Please copy out the listing from the line that has "Task: Select the" through the line that has "pyautogui.click(x=85, y=19)", keeping both of those lines and every line in between unchanged. Leave the pictures out of your answer.

> _Stored records_
_ _ _

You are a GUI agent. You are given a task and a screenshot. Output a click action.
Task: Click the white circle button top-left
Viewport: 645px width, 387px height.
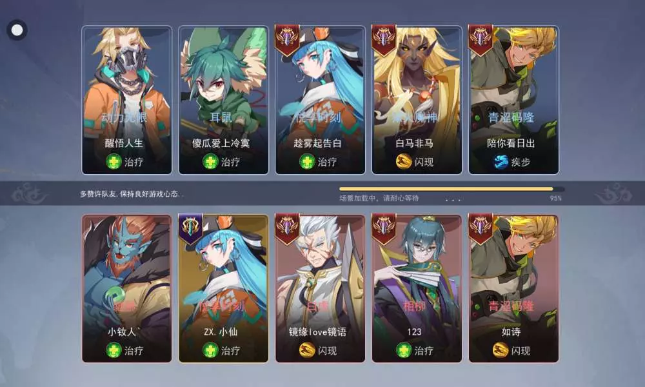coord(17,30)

_ _ _

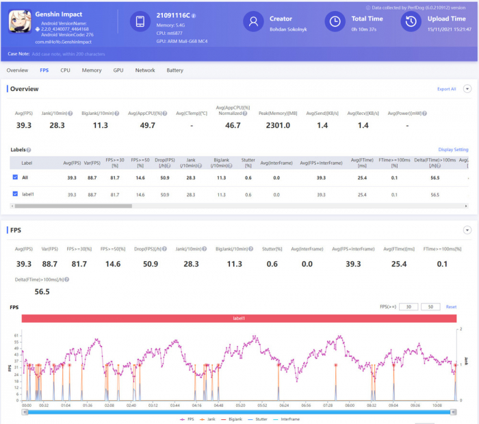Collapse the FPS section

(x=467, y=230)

_ _ _

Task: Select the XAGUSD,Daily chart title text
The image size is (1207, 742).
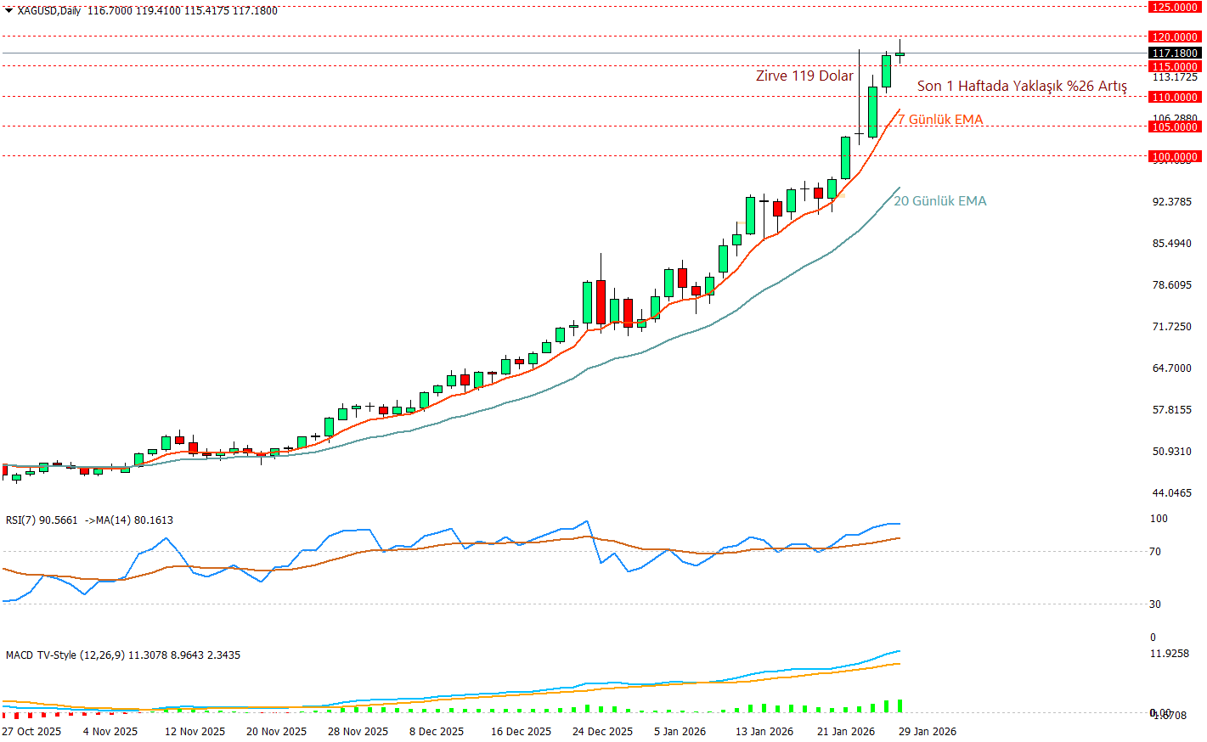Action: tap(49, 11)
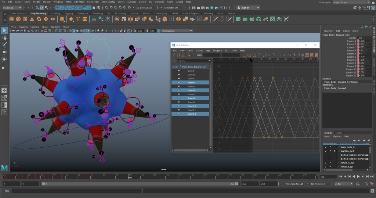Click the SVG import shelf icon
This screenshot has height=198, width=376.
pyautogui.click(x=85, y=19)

_ _ _

> _Completed exercise_
Task: Select the XAGUSD,Daily chart title text
The image size is (1207, 742).
Action: tap(49, 11)
Click the SVG import shelf icon
This screenshot has height=198, width=376.
pyautogui.click(x=85, y=19)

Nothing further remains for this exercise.